- **Problem A**: Retype the catchstats documentation, starting at "Jesús Casado Rodríguez" and ending at "mask NetCDF files.".
- **Problem B**: According to the catchstats documentation, what two dimensions does the output have when the input files have a time dimension?
[Document extract — start]
Jesús Casado Rodríguez edited this page Nov 28, 2024 · 2 revisions

The catchstats tool calculates catchment statistics given a set of input NetCDF files and a set of mask NetCDF files.

Ouput

The structure of the output depends on whether the input files include a temporal dimension or not:

  • If the input files DO NOT have a time dimension, the output has a single dimension: the catchment ID. It contains as many variables as the combinations of input variables and statistics. For instance, if the input variables are "elevation" and "gradient" and three statistics are required ("mean", "max", "min"), the output will contain 6 variables: "elevation_mean", "elevation_max", "elevation_min", "gradient_mean", "gradient_max" and "gradient_min".
  • If the input files DO have a time dimension, the output has two dimensions: the catchment ID and time. The number of variables follows the same structure explained in the previous point. For instance, if the input files are daily maps of precipitation (variable name "pr") and we calculate the mean and total precipitation over the catchment, the output will contain two dimensions ("ID", "time") and two variables ("pr_mean", "pr_sum").
[Document extract — finish]
[Dataset entries — start]
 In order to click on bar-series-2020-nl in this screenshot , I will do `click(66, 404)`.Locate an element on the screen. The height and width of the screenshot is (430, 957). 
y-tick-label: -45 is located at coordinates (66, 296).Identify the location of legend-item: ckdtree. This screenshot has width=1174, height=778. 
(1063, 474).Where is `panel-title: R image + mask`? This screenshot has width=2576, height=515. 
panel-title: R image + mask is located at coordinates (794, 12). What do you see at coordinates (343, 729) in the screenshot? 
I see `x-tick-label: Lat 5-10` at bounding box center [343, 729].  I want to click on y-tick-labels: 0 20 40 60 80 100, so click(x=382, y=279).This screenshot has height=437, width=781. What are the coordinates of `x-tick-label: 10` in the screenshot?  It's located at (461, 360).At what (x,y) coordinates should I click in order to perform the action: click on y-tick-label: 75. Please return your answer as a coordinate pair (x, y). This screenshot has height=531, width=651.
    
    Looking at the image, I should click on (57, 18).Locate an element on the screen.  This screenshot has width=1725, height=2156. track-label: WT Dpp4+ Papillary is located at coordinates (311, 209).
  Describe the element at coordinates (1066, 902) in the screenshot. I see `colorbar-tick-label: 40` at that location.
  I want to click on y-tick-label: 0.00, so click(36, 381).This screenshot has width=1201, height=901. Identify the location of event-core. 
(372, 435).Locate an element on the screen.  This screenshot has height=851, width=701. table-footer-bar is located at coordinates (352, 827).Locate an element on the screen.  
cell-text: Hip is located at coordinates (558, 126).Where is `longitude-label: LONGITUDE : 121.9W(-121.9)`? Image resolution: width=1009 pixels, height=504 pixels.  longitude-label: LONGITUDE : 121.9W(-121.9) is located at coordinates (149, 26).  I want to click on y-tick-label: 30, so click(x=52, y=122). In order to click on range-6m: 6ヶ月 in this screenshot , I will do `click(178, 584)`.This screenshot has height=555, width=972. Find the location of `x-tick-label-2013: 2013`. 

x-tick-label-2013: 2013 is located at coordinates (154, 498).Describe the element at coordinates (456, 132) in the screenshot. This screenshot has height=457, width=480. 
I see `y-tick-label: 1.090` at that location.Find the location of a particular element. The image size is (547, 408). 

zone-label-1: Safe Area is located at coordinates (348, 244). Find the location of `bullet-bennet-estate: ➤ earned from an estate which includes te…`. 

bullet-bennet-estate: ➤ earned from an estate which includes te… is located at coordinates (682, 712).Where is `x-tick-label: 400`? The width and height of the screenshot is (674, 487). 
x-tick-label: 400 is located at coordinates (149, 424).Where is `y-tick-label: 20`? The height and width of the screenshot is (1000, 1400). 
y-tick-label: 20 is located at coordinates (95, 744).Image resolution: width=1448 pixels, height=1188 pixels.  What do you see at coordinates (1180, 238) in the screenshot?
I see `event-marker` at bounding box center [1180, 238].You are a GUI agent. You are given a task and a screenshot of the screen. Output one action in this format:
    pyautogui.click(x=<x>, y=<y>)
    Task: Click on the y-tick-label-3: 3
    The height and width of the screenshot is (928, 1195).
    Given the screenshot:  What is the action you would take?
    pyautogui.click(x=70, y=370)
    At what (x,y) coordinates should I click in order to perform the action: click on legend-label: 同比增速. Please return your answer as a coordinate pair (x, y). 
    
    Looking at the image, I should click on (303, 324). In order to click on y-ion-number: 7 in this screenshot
[Dataset entries — finish]
- **Task result A**:
Jesús Casado Rodríguez edited this page Nov 28, 2024 · 2 revisions

The catchstats tool calculates catchment statistics given a set of input NetCDF files and a set of mask NetCDF files.

- **Task result B**: The catchment ID and time.